I hate to ask you to make a decision on something this serious so quickly.
I’ve gone into emergency mode. (Have I told you I’m good in an emergency?) Mum is no longer my mum. For the time it takes to read the pages in front of me she is a patient.
It’s just that we have to get the medicine into her as fast and as soon as possible to try to break up the clots and prevent as much brain damage as we can.
Rachel is speaking quietly. She is monitoring Mum’s blood pressure, heart rate and oxygen level on the digital display over-head. She tells one of the assistants to push more of something into Mum. Mum’s blood pressure isn’t coming down fast enough and they can’t start this new potentially life-saving infusion until her blood pressure drops considerably.
I put down the paper. I’ve made my decision.
Okay, Rachel. I think I understand, but just let me clarify this.
The drug is called Alteplase. It is used a lot in The United States, where it was invented. Alteplase is commonly referred to as a clot buster. It needs to be given intravenously within three hours of the onset of an acute ischemic stroke for maximum patient benefit. It comes with risks.
I turn to Rachel.
If you give this drug to my mum it could dissolve some of the blood clots that are stopping her blood from circulating correctly now.
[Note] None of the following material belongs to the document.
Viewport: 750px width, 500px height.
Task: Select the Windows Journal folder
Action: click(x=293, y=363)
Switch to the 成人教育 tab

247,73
Right?
But it’s not guaranteed that this will cure her. In fact, it could make her worse, make her more seriously brain-damaged, or it could actually kill her. Right?
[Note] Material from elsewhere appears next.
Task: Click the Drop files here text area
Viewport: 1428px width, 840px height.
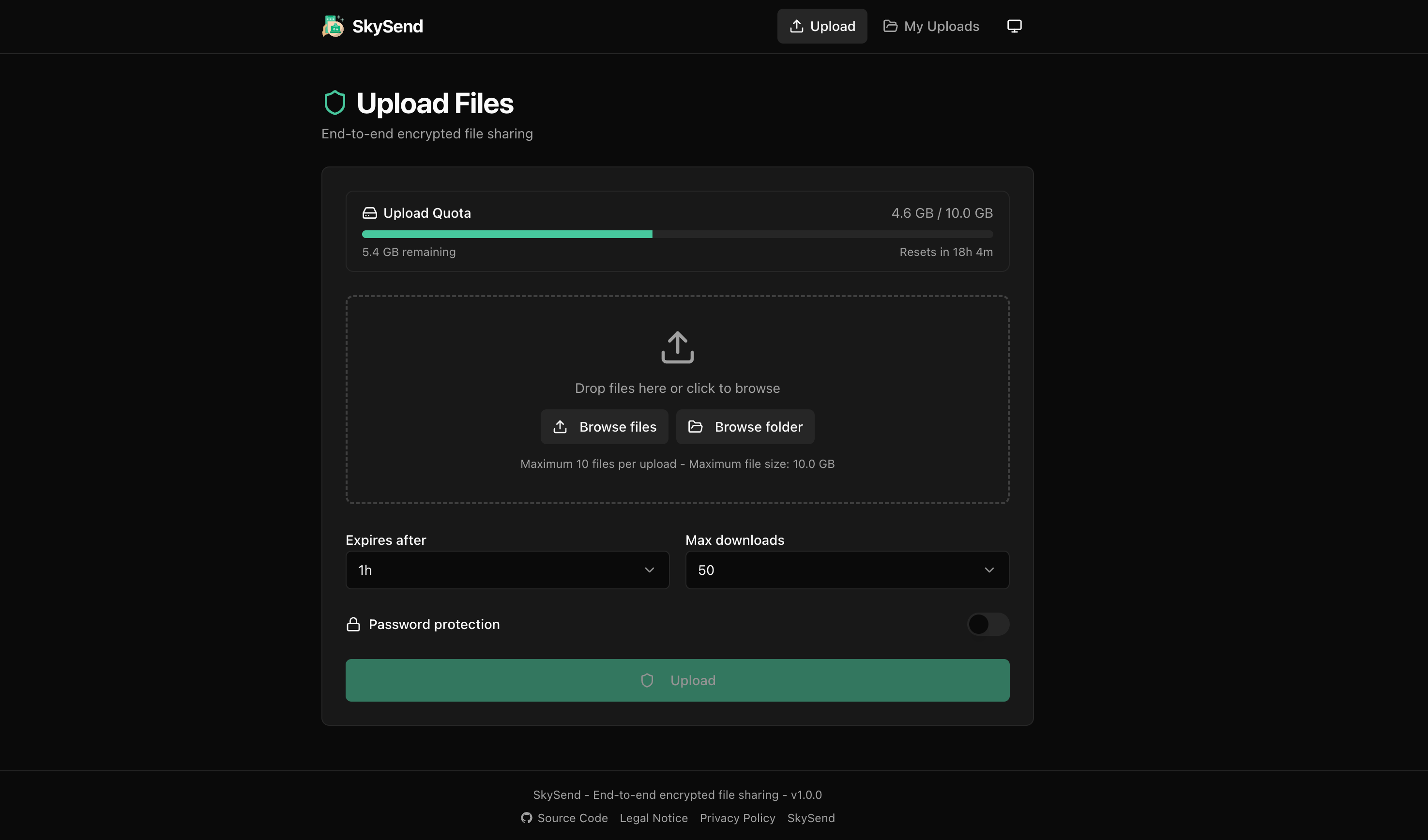Action: (677, 388)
I must assess the odds. I read a portion of the patient handout aloud.
“One in three patients will show some improvement, one in ten will improve dramatically, one in thirty-five will be much worse and one in a hundred will die or be left permanently disabled.”
Rachel. If it was your mother would you give it to her?
Yes. If it were my mother, I’d take the risk.
Thank you. Let’s do it. After all, time is of the essence.